→ **Task item**: All that should be output is the block of lines below from the line with "Screen dimensions: 827x644" to the line with "Where should I", both included, exactly as written.

Collected data entries:
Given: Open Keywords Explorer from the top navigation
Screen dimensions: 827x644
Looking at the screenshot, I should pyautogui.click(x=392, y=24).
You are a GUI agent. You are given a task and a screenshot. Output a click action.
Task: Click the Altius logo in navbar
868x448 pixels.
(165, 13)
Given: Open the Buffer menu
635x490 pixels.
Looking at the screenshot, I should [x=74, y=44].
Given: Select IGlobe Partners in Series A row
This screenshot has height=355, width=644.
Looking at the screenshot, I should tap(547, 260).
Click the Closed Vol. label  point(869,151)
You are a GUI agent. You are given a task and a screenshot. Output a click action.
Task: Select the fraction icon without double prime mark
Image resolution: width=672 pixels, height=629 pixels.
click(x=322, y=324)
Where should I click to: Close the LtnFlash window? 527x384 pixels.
--
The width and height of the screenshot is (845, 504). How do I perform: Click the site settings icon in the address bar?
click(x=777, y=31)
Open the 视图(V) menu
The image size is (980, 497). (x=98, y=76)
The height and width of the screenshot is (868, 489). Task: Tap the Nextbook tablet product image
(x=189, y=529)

→ **Expected output**:
Screen dimensions: 827x644
Looking at the screenshot, I should pyautogui.click(x=392, y=24).
You are a GUI agent. You are given a task and a screenshot. Output a click action.
Task: Click the Altius logo in navbar
868x448 pixels.
(165, 13)
Given: Open the Buffer menu
635x490 pixels.
Looking at the screenshot, I should [x=74, y=44].
Given: Select IGlobe Partners in Series A row
This screenshot has height=355, width=644.
Looking at the screenshot, I should tap(547, 260).
Click the Closed Vol. label  point(869,151)
You are a GUI agent. You are given a task and a screenshot. Output a click action.
Task: Select the fraction icon without double prime mark
Image resolution: width=672 pixels, height=629 pixels.
click(x=322, y=324)
Where should I click to: Close the LtnFlash window? 527x384 pixels.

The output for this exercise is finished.